レット症候群とは?
レット症候群の症状と原因
レット症候群-症状
レット症候群とは、女児のみに起こる進行性の神経疾患で、知能や言語・運動能力が遅れ、常に手をもむような動作や、手をたたいたり、手を口に入れたりなどの動作を繰り返すことを特徴とします。
1966年、ウィーンの小児神経医師、アンドレアス・レットにより症例が発表され、彼の名を取って、レット症候群と付けられました。別名は「もみ手症候群」といわれています。
ほんどが女児に発症する神経疾患で、レット症候群の発症率は、1万から1万5000人に1人といわれ、生後6カ月から1年6カ月の頃に発症します。
また、レット症候群は、脳性麻痺や自閉症と似ているところがあるため、誤診されるケースもあります。

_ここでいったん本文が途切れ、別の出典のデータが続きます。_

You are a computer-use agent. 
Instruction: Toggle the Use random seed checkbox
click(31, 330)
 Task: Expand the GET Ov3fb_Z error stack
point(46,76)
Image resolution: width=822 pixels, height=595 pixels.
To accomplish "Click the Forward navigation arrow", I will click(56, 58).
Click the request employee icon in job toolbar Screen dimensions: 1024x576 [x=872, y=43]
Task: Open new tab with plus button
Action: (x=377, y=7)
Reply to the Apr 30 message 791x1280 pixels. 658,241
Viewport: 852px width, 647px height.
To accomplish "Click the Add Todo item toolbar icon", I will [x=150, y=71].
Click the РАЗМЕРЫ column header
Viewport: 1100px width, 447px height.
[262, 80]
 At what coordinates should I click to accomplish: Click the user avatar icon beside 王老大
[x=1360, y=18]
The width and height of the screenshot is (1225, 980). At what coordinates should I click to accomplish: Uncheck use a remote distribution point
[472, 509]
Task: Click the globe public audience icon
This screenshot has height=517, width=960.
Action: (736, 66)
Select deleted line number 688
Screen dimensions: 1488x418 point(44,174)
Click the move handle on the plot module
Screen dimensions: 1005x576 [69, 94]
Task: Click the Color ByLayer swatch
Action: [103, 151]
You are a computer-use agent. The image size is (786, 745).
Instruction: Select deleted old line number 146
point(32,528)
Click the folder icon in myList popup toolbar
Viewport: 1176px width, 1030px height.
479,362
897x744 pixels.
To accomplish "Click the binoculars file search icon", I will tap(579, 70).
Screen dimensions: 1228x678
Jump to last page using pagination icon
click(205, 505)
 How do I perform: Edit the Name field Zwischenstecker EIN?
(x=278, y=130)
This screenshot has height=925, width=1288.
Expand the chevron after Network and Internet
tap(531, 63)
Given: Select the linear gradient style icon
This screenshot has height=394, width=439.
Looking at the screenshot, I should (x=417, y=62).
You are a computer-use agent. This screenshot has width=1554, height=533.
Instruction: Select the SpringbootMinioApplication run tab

レット症候群は、胎生期35週くらいに形成される脳神経系の一部がなんらかの阻害を受け、本来は、1才くらいまでに育つべきところが育たないため、ある時点から、体の成長に神経系の機能が追いつかず、機能的な退行が始まると考えられています。
メラトニンというホルモンの分泌がないため、昼夜の区別がつかず、夜昼となく良く眠り、睡眠パターンが安定しにくい子供が多いのも特徴となっています。
また、脳波異常(てんかん)と脊椎の側湾を伴う例が多く、学童期以降には、側湾を矯正する手術が必要な子供がいます。
レット症候群の子供は、歩いたり筆談できる子供から、ほとんど動けない子供まで非常に幅の広い病気です。
レット症候群-原因
現在のところ、レット症候群の原因は不明ですが、x染色体上に淡い連鎖が発見され、原因の解明に期待がもたれています。
レット症候群の治療法
レット症候群の治療法については、根本的な治療法はありません。
日本では小児慢性特定疾患の対象となっており、医療費の自己負担分に補助が出ますが、症状が一般には知られていないこともあり「自閉症」などとと誤診される例も多く、十分な対策が取られていません。
小児期の後期や青年期の初期には、社会と関わっていくうち、自発的な改善がわずかにみられることがありますが、基本的な言語障害と行動障害は進行します。
レット症候群の女児の多くは、24時間ケアと特殊な教育を必要とし、女児への対応としては、コミュニケーションの補助について、言語理解よりも言語の表現に影響があるため、受け手側も、レット症候群の児童がどのようなコミュニケーションを行うのか、を理解する必要があります。
また、食事、トイレなどの方法について気長にケアしながら、できるだけ自力でできるように補助・手助けします。
レット症候群の薬としては、パーキンソン病に使われるドーパミン放出促進薬や、副交換神経を遮断する薬などが使われることがあります。